Orang itu melangkah lebih dekat. Refleks, Aspuri memundurkan tubuhnya ke belakang. Lantas, orang serba hitam itu mensejajarkan wajahnya dengan wajah Aspuri. Kemudian berkata,
"Sekali lagi, saya adalah orang yang paling bertanggung jawab atas hidup kamu."
***
"Iya, nanti saya omongin. Makasih, Pak!" seru Qila bersemangat. Ia melapor kepada kepala sekolah bahwa kakaknya masih butuh istirahat di rumah sakit, sehingga hukuman membersihkan perpustakaan yang diberikan oleh kepala sekolah ditunda sejenak. Kepala sekolah tidak merasa keberatan, begitupun dengan guru-guru lain.
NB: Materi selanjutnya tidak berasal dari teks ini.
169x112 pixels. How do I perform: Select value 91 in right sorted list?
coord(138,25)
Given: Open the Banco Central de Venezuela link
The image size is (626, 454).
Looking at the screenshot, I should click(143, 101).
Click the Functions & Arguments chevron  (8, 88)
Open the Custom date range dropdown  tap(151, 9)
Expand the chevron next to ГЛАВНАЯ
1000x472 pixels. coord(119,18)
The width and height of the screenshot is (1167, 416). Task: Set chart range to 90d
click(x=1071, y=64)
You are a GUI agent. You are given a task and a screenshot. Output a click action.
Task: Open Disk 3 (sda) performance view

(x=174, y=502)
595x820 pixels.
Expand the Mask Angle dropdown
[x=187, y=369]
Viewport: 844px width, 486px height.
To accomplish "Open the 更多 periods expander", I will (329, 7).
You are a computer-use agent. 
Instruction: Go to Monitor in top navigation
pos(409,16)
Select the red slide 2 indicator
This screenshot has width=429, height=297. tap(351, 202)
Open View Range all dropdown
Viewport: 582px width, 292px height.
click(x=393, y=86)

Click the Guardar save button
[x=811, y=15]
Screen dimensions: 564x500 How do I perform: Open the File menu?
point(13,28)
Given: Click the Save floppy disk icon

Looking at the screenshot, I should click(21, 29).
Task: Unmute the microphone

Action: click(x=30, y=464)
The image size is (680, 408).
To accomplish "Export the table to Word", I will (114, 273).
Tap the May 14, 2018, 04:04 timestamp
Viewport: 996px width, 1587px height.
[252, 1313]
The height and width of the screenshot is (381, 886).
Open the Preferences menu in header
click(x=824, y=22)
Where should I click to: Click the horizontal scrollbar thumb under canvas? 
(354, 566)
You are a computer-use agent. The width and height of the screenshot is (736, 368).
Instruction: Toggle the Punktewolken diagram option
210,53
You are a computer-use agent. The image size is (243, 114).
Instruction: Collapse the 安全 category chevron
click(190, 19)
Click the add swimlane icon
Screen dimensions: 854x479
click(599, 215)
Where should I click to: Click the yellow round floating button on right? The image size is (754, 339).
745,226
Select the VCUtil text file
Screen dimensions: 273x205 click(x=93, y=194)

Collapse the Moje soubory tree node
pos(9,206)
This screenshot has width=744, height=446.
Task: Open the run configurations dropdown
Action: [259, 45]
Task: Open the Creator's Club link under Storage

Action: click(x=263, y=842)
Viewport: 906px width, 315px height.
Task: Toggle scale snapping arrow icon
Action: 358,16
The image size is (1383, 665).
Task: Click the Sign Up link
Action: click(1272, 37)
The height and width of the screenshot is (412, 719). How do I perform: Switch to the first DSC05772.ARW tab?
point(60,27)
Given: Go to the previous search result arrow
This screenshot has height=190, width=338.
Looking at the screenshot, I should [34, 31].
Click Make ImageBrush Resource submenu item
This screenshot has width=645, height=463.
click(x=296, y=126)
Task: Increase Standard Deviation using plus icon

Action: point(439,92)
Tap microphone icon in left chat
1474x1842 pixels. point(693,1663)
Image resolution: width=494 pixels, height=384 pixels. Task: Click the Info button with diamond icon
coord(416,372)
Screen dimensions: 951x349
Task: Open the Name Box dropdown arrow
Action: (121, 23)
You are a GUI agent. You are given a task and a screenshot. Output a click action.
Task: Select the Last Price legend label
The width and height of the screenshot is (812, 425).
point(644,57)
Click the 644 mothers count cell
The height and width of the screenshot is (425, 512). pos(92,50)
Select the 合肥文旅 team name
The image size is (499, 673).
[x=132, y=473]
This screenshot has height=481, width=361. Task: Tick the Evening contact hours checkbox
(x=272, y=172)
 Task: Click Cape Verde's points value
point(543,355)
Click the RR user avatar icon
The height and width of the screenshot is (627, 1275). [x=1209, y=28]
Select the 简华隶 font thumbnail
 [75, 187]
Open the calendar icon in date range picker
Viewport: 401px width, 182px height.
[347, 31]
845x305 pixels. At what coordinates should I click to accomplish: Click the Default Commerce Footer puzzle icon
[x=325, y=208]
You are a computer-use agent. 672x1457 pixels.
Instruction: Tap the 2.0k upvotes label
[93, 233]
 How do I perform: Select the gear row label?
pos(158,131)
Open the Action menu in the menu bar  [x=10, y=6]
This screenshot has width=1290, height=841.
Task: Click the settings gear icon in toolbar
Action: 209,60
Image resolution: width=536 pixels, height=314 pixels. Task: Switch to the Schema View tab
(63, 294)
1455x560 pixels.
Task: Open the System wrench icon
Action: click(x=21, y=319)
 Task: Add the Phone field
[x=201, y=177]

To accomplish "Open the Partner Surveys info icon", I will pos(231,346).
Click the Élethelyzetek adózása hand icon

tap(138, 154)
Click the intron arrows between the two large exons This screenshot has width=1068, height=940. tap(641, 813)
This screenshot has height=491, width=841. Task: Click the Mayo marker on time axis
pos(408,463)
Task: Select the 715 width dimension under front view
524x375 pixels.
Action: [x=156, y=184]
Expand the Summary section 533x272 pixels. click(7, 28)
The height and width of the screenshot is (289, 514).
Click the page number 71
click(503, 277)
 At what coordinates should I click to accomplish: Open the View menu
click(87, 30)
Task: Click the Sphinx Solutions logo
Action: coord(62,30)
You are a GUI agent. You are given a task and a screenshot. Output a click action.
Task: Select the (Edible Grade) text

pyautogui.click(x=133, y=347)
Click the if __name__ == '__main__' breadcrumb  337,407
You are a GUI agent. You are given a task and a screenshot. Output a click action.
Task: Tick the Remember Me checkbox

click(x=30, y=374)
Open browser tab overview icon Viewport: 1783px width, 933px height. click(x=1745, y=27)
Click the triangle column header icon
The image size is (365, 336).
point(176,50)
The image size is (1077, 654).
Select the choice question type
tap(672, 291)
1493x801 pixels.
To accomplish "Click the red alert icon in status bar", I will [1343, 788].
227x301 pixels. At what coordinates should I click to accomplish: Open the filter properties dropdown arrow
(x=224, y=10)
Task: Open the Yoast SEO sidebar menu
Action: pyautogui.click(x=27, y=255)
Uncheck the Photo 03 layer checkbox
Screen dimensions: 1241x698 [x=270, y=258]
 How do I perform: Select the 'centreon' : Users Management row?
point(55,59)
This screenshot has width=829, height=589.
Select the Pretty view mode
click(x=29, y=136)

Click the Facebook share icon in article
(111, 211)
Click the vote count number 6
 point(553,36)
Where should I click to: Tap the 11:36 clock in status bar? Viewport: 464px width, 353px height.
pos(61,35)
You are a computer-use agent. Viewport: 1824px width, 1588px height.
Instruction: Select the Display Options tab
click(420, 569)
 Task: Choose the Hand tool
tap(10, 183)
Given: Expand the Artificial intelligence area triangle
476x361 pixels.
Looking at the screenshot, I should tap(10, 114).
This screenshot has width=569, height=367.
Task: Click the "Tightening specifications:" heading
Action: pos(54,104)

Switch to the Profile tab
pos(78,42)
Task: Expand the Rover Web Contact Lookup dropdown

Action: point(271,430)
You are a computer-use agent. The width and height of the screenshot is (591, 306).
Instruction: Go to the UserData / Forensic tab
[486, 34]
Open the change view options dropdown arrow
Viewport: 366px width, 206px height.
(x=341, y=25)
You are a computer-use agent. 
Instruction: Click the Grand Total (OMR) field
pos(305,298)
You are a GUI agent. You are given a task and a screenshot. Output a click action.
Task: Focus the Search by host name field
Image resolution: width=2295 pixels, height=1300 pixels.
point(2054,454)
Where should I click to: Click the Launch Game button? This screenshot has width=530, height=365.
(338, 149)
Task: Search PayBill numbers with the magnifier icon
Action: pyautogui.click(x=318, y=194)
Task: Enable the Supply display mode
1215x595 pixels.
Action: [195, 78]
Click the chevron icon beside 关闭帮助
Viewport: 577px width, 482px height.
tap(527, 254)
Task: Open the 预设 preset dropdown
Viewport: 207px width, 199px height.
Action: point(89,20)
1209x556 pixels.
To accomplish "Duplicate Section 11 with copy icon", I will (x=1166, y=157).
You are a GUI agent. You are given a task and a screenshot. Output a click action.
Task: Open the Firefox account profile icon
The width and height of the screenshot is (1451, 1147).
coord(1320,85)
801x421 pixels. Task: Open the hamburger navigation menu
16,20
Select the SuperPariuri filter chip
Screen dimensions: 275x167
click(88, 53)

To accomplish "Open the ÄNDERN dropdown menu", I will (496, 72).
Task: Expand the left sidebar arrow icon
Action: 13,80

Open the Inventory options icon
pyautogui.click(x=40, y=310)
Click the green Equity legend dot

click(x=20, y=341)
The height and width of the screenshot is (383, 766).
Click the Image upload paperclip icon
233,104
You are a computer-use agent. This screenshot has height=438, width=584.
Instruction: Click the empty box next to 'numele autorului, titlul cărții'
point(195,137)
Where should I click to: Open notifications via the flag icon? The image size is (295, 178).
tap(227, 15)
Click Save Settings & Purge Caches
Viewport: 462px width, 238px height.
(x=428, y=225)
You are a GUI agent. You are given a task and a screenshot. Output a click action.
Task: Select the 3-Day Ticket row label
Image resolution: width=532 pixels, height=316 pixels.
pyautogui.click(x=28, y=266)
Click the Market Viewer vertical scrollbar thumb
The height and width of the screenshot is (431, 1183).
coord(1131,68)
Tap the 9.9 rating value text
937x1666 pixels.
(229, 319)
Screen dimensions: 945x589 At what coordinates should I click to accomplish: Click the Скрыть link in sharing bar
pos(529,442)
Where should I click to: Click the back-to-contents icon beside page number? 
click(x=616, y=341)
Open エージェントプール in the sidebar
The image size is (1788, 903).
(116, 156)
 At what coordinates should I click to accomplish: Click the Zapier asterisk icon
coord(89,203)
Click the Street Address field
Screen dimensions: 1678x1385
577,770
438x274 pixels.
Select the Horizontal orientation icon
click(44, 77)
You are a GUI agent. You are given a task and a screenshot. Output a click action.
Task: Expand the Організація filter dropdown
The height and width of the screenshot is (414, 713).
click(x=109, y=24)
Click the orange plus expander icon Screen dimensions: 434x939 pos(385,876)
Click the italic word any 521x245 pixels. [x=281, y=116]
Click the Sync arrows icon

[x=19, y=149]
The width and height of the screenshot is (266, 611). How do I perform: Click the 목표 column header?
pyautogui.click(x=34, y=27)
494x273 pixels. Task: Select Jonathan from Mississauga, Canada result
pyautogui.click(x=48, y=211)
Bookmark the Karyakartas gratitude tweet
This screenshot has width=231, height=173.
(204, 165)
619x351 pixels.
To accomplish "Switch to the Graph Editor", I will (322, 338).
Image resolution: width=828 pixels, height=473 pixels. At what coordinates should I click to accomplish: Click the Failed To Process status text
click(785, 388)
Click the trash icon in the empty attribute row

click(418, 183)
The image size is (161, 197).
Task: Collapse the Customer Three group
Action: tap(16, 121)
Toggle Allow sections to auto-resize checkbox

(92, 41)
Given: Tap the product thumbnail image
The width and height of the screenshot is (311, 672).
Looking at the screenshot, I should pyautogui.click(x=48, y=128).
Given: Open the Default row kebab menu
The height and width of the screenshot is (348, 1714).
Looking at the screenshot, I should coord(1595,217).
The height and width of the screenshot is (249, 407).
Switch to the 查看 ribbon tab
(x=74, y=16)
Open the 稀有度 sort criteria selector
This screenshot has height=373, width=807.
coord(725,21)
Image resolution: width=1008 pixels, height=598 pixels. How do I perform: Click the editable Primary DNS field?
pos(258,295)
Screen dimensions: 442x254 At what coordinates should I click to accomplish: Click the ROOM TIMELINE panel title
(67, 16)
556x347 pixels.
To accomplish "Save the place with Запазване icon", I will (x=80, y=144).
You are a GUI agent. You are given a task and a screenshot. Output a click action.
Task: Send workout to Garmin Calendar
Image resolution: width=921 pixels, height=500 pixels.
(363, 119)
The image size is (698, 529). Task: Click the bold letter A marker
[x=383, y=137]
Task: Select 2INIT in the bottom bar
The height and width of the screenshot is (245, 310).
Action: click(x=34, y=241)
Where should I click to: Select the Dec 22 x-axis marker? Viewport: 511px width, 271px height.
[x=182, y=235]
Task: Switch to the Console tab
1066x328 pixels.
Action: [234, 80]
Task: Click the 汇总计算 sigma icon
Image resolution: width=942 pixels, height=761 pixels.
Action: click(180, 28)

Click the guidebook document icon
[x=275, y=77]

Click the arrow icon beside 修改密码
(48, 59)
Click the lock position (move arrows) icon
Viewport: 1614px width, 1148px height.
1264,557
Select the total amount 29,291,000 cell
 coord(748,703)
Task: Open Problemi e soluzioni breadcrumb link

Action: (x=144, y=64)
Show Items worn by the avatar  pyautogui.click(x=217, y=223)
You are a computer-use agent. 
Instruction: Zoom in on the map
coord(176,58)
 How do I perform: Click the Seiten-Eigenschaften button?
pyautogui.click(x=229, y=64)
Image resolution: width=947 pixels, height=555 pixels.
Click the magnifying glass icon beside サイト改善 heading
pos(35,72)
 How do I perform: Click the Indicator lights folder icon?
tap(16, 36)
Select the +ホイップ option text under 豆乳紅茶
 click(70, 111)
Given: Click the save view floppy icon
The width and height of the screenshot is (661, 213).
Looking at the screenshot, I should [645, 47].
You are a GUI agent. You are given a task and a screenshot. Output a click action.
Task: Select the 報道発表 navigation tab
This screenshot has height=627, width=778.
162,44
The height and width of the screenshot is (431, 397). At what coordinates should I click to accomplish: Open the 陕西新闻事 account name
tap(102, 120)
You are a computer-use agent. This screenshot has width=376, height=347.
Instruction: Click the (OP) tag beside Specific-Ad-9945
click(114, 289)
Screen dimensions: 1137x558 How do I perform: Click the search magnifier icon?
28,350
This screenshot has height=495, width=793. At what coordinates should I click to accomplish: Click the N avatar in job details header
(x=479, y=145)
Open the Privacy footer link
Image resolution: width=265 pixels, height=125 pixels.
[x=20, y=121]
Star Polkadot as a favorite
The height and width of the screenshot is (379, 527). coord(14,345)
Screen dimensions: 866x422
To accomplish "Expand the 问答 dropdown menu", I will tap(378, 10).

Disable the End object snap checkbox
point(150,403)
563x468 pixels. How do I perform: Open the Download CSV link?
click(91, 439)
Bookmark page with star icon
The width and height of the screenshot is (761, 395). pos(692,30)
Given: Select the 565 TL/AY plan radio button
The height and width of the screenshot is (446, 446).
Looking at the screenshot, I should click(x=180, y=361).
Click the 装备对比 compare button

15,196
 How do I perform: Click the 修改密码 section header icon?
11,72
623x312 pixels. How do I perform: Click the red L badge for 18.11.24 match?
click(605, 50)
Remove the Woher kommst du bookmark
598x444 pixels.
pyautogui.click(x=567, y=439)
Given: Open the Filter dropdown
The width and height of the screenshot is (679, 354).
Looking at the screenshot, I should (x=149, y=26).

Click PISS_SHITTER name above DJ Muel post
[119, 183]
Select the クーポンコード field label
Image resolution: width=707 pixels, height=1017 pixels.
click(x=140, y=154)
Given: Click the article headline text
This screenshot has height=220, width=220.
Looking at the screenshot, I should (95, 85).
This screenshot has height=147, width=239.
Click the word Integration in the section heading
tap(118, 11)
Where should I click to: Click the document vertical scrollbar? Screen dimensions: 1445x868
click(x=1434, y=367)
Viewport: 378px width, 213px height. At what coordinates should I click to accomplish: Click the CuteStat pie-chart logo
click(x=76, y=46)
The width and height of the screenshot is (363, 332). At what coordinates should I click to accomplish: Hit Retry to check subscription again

"Oke, bagus kalo gitu." Kepala sekolah mengangguk, lalu tersenyum. Beliau sempat menanyakan kabar Aspuri, yang dijawab Qila dengan mengatakan bahwa keadaan Aspuri sudah jauh lebih baik dari keadaan sebelumnya yang terakhir kali beliau lihat. Namun masih tetap membutuhkan waktu untuk pemulihan. Tentu saja kepala sekolah memakluminya. Hal itu sudah lazim dilakukan apabila kesehatan seseorang terganggu.
"Yaudah, itu aja Pak yang mau saya sampein. Saya permisi, Pak. Mau balik ke kelas," tutur Qila seraya menyunggingkan senyum, disambut dengan anggukan oleh kepala sekolah. Lantas balik kanan, beranjak pergi meninggalkan ruang kepala sekolah.
Koridor lengang karena sebagian besar siswa maupun siswi sedang berada di kelas, mengikuti kegiatan belajar mengajar. Hanya segelintir siswa-siswi yang berlalu-lalang, entah karena apa. Mungkin mereka ingin mengambil alat-alat kebersihan, alat tulis, membeli sesuatu, atau ingin buang hajat.
Koridor sepi, namun berbeda dengan lapangan. Siang ini lapangan digunakan oleh anak-anak kelas X IPS 3 yang memang memiliki jadwal pelajaran pendidikan jasmani atau yang sering kita sebut olahraga pada siang hari ini. Padahal olahraga di siang hari tidak menghasilkan apa-apa. Yang ada tubuh malah menjadi kurang fit dan risiko kulit menghitam terbakar sinar matahari siap diterima. Apalagi untuk anak-anak cewek, kulit menghitam itu sudah menjadi sebuah momok terbesar yang harus mereka hadapi, selain masalah kulit lainnya.
KAMU SEDANG MEMBACA
Jangan Panggil Aku Goblok!
Teen Fiction[Completed] Dengan finansial seadanya, Qila adalah sosok yang menjunjung tinggi kesederhanaan dan mampu membuat orang-orang di sekelilingnya tertipu dengan topeng yang selalu ia pamerkan, layaknya remaja kebanyakan yang hanya akan senang dengan hal...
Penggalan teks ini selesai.